(Description of the task) Quote the lines below, from the line containing "Open application settings via the gear icon" through the line containing "will (x=1217, y=724).", including both of those lines, with no changes.

(Stored data)

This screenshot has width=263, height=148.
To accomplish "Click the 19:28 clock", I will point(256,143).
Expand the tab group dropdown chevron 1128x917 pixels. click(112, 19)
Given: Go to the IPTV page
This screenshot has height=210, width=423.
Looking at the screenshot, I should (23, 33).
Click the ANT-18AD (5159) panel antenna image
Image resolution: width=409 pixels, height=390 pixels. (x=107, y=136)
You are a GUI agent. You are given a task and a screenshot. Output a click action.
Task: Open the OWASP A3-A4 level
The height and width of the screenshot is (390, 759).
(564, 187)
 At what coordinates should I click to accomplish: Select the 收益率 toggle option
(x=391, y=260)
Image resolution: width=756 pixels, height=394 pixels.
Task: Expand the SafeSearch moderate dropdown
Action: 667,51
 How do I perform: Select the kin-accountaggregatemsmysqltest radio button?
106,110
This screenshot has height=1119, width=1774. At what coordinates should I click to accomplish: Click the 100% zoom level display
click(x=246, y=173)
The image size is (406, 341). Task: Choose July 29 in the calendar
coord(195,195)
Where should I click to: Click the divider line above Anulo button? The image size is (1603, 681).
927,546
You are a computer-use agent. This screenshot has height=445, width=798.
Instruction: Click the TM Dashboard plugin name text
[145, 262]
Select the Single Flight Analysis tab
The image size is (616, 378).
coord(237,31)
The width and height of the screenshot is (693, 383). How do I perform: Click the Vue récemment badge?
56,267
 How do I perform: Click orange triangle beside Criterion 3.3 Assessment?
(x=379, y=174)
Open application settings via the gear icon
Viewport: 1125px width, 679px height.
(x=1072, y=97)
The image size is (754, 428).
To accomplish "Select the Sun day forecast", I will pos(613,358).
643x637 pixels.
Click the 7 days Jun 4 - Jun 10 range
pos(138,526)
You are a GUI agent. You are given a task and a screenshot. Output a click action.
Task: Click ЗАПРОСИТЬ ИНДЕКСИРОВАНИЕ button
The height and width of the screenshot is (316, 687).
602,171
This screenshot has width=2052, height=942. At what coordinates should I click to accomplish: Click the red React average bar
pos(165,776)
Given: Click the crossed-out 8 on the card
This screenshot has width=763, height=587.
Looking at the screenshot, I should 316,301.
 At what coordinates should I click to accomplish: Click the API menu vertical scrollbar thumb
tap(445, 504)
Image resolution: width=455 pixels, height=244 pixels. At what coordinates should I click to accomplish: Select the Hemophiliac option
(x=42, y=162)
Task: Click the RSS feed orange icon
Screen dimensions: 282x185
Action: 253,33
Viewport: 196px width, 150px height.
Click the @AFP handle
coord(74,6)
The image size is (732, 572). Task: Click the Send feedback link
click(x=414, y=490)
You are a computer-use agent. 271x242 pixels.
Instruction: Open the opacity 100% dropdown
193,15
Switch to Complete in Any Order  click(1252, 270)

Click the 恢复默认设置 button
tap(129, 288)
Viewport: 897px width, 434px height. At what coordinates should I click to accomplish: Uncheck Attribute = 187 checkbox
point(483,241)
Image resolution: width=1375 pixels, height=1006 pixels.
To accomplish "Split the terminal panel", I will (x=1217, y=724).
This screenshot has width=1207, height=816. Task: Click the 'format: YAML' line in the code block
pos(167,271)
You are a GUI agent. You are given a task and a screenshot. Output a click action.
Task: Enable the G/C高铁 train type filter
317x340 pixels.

(Problem solution)
Open application settings via the gear icon
Viewport: 1125px width, 679px height.
(x=1072, y=97)
The image size is (754, 428).
To accomplish "Select the Sun day forecast", I will pos(613,358).
643x637 pixels.
Click the 7 days Jun 4 - Jun 10 range
pos(138,526)
You are a GUI agent. You are given a task and a screenshot. Output a click action.
Task: Click ЗАПРОСИТЬ ИНДЕКСИРОВАНИЕ button
The height and width of the screenshot is (316, 687).
602,171
This screenshot has width=2052, height=942. At what coordinates should I click to accomplish: Click the red React average bar
pos(165,776)
Given: Click the crossed-out 8 on the card
This screenshot has width=763, height=587.
Looking at the screenshot, I should 316,301.
 At what coordinates should I click to accomplish: Click the API menu vertical scrollbar thumb
tap(445, 504)
Image resolution: width=455 pixels, height=244 pixels. At what coordinates should I click to accomplish: Select the Hemophiliac option
(x=42, y=162)
Task: Click the RSS feed orange icon
Screen dimensions: 282x185
Action: 253,33
Viewport: 196px width, 150px height.
Click the @AFP handle
coord(74,6)
The image size is (732, 572). Task: Click the Send feedback link
click(x=414, y=490)
You are a computer-use agent. 271x242 pixels.
Instruction: Open the opacity 100% dropdown
193,15
Switch to Complete in Any Order  click(1252, 270)

Click the 恢复默认设置 button
tap(129, 288)
Viewport: 897px width, 434px height. At what coordinates should I click to accomplish: Uncheck Attribute = 187 checkbox
point(483,241)
Image resolution: width=1375 pixels, height=1006 pixels.
To accomplish "Split the terminal panel", I will (x=1217, y=724).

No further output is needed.